Women with more than one fetus, and women with molar pregnancies are more disposed to develop preeclampsia, suggesting that placental tissue, rather than the fetus itself, causes the disease. As early as 1939, Page thought the placenta contributed to the pathology of preeclampsia.¹⁰ He observed infarcts, sclerotic vessels, and thrombosis in the placentas he studied from hydatid moles. He even ground up placental tissue to inject into dogs, where a marked pressor effect was seen. Many years later, and with a better understanding of the vascular endothelium, it seems that Page was correct: Abnormal placentation is part of the etiology of preeclampsia. In a normal placenta, extravillous cytotrophoblasts invade the decidua and the maternal spiral arterioles, replacing both the endothelium and the muscular tunica media.
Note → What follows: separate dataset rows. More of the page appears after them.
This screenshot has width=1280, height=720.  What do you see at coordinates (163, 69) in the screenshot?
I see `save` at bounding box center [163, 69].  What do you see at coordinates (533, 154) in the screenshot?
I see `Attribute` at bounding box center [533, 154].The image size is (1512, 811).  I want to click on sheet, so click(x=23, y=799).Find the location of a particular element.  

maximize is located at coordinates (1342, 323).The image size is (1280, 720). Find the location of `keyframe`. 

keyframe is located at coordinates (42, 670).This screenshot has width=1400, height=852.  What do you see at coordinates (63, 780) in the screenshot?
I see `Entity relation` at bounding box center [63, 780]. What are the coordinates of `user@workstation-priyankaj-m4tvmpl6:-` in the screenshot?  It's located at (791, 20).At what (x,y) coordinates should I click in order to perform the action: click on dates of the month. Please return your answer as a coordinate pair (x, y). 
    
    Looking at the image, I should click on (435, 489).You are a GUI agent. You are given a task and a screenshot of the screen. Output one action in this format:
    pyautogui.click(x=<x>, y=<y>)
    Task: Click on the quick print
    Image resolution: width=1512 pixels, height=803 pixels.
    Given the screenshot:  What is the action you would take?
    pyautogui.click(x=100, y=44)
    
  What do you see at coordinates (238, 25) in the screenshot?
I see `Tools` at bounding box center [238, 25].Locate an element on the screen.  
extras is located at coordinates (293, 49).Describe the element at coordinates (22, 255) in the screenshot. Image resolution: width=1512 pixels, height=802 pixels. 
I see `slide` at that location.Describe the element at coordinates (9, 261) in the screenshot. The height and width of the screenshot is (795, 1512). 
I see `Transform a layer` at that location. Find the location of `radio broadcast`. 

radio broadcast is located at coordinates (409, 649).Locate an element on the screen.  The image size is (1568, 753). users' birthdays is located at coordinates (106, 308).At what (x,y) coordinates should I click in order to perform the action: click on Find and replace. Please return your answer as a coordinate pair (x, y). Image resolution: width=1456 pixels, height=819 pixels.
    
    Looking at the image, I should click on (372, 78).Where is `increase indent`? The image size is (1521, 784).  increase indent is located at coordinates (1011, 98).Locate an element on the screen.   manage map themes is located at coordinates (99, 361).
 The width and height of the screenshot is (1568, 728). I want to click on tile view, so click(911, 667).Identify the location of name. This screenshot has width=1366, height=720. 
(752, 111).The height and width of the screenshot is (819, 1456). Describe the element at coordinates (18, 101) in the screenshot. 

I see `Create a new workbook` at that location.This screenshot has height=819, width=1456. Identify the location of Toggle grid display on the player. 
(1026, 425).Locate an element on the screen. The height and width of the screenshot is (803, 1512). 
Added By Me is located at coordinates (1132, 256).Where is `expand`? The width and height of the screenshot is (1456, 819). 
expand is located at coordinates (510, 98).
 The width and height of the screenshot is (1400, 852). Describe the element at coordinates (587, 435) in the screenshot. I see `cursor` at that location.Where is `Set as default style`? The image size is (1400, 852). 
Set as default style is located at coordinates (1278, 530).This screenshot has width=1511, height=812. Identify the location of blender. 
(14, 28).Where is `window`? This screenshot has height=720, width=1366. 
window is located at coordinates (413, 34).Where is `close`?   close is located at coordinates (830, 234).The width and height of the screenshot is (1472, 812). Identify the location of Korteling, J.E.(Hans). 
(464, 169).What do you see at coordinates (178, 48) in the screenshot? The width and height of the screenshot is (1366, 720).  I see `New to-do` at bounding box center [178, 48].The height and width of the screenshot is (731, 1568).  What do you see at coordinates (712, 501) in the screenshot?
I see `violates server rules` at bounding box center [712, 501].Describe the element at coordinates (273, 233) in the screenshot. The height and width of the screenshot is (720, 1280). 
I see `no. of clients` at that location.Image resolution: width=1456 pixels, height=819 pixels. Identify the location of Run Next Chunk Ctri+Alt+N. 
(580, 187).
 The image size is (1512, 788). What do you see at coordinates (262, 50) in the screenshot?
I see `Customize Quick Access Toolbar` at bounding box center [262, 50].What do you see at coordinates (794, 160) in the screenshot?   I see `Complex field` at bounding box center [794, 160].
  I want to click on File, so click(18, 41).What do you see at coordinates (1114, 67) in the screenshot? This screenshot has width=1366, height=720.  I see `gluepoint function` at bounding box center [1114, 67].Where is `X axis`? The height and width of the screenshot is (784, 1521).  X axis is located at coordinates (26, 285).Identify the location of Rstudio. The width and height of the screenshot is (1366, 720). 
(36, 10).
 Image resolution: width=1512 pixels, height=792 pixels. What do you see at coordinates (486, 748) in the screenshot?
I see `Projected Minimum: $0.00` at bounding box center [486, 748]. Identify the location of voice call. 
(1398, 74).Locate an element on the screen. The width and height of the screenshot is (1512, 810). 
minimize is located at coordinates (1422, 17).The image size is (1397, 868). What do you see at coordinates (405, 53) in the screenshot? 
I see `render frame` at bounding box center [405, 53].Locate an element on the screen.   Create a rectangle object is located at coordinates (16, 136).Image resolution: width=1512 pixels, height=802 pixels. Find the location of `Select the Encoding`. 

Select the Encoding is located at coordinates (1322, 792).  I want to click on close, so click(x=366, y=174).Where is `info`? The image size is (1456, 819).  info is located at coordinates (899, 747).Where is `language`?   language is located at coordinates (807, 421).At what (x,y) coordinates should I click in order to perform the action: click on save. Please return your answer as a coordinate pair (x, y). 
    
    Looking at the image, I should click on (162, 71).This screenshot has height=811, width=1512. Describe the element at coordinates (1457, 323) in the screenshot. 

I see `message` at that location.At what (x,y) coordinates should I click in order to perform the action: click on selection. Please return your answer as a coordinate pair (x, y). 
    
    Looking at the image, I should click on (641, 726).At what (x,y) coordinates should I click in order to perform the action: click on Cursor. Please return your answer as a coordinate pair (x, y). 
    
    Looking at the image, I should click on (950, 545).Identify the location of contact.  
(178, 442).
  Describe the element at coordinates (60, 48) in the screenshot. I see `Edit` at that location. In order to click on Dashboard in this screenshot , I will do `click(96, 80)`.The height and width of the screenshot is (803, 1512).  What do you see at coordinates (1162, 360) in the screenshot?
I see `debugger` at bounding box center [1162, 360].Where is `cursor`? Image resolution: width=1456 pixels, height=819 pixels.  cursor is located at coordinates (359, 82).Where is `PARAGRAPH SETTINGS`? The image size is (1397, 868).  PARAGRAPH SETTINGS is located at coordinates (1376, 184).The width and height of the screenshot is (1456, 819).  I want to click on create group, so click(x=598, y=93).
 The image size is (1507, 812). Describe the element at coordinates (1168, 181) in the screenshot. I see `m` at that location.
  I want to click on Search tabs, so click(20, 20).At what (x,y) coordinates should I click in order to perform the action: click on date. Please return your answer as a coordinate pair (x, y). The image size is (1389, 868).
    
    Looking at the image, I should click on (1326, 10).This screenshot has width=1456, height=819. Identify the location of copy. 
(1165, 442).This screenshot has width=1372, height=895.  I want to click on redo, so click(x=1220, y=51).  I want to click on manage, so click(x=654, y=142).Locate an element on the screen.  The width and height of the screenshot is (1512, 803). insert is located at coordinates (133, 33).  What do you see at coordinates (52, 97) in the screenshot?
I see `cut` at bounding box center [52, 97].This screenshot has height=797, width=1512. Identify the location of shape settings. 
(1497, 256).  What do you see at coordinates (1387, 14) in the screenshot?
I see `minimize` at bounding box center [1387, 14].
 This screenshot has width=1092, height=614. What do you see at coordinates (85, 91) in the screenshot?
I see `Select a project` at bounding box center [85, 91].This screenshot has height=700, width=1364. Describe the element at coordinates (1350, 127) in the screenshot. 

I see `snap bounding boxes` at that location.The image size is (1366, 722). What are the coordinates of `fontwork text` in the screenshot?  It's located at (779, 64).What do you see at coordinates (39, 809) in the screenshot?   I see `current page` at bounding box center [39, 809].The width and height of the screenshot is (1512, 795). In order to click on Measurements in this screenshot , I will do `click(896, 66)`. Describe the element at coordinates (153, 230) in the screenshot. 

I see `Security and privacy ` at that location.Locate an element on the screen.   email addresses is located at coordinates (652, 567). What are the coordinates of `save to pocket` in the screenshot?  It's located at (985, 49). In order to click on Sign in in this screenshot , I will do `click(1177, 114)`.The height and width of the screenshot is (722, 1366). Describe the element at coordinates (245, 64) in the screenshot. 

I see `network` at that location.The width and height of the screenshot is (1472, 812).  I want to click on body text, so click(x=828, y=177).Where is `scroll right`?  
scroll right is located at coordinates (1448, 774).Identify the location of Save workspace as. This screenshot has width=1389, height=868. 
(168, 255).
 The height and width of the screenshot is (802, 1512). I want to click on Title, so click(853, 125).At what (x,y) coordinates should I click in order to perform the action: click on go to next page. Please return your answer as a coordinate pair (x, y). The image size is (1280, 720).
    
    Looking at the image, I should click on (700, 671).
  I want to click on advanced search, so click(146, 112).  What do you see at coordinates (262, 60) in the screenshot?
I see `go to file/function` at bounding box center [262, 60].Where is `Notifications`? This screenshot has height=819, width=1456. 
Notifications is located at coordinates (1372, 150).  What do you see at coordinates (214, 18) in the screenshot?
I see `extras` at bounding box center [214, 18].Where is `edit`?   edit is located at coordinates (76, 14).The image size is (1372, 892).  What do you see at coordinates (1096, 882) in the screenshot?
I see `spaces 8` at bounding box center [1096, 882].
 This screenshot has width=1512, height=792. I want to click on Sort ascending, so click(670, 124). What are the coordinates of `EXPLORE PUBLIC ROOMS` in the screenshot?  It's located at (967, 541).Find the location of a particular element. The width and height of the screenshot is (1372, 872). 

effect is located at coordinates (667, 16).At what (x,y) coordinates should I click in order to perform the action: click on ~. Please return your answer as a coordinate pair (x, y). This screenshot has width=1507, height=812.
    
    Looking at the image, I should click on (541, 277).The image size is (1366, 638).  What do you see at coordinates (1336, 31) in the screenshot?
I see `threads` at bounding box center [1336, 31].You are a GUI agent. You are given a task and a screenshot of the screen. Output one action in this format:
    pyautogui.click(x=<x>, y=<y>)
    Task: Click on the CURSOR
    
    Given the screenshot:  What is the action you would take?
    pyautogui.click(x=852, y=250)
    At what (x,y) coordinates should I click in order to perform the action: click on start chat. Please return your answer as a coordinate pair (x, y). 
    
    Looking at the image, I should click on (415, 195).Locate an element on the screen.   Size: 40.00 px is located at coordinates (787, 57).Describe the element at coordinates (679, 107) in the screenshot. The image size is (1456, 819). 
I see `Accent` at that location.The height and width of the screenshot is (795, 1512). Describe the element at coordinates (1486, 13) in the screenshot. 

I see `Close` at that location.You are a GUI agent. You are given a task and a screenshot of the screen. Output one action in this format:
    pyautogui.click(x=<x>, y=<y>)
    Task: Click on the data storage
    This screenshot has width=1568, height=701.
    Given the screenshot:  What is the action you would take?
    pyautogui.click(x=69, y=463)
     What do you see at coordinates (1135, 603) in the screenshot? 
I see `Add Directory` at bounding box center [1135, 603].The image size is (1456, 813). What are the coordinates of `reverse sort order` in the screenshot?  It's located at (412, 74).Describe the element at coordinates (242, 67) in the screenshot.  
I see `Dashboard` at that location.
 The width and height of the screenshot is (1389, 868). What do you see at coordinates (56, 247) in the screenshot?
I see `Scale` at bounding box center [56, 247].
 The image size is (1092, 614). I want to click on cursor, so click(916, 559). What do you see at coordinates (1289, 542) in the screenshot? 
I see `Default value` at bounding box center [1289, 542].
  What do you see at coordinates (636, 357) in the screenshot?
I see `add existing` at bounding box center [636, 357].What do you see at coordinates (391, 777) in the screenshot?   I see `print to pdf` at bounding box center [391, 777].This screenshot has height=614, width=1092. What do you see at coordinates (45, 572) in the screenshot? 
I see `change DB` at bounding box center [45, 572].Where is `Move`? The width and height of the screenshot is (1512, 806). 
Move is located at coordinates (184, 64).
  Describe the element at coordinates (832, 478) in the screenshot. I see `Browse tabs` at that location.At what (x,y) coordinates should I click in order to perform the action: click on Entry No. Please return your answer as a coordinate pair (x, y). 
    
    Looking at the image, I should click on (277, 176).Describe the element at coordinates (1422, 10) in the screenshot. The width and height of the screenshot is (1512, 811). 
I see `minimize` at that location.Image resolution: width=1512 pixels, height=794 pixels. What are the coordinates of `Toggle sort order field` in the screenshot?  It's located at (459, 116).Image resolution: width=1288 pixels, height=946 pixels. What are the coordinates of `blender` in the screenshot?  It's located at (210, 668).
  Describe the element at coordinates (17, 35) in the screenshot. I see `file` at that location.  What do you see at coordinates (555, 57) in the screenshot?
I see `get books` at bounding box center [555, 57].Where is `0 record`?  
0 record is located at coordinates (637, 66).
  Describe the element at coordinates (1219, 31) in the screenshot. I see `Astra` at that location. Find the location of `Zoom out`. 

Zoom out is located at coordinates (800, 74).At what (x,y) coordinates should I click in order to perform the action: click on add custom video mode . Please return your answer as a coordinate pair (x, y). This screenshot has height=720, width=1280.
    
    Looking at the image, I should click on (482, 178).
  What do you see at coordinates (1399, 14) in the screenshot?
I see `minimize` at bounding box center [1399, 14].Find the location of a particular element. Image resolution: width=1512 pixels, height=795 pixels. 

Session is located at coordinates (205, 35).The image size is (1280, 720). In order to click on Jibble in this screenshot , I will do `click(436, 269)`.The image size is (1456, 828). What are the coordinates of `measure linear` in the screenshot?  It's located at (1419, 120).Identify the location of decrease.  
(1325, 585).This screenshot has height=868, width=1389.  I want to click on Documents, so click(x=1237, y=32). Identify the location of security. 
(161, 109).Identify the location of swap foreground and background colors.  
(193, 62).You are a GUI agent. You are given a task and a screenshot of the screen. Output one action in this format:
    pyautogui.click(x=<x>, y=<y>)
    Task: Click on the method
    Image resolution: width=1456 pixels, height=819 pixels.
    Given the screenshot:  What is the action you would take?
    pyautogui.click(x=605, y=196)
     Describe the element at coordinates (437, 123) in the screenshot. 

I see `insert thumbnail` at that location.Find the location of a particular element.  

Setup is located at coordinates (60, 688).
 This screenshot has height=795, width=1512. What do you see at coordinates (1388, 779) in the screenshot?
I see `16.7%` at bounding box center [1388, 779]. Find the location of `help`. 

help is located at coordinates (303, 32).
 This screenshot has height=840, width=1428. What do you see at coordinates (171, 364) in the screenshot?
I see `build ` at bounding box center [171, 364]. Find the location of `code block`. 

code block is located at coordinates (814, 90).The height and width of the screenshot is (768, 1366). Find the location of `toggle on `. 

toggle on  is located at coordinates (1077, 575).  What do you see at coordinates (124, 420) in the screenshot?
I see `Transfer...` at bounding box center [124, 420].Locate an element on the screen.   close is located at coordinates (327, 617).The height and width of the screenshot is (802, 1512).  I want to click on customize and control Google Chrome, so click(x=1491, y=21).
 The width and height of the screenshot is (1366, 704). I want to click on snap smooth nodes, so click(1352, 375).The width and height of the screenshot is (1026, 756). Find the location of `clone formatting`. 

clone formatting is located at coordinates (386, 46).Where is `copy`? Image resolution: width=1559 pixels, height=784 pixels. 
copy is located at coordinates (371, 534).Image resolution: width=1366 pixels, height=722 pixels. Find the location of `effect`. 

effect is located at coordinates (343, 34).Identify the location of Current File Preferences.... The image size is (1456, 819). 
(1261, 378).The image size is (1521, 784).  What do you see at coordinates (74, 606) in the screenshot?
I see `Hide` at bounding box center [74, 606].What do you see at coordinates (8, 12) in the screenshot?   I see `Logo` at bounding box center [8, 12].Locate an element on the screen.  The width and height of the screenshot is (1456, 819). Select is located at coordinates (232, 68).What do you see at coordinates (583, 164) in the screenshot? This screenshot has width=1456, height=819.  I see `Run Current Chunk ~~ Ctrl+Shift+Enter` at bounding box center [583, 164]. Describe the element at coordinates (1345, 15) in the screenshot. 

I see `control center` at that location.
This process, which begins in the first trimester, converts the spiral arterioles into large capacitance, low resistance vessels, and is thought to be complete by 18 to 20 weeks. This transformation is necessary to allow the large blood flow needed to support the fetal placental unit. In the preeclamptic placenta, this invasion by cytotrophoblasts is shallow and leads to reduced perfusion. Underperfusion of the placenta, and subsequent ischemia, appear to cause the generalized vascular and endothelial changes of preeclampsia. Curiously, the maternal manifestations of the disease usually present in the third trimester, well after the abnormal placentation occurs. Therefore preeclampsia is a two-stage disease. This raises further questions: Is the maternal response to the placenta immune-mediated, or a result of inflammation due to the release of vasogenic factors by the ischemic placenta? Even more curious is the fact that a placenta can be ischemic and the growth of the fetus retarded, without any manifestations of preeclampsia. There must be an interaction between the ischemic placenta and the maternal vascular and immune system to produce the widespread changes seen in the brain, kidney, liver, and vasculature of preeclamptic women.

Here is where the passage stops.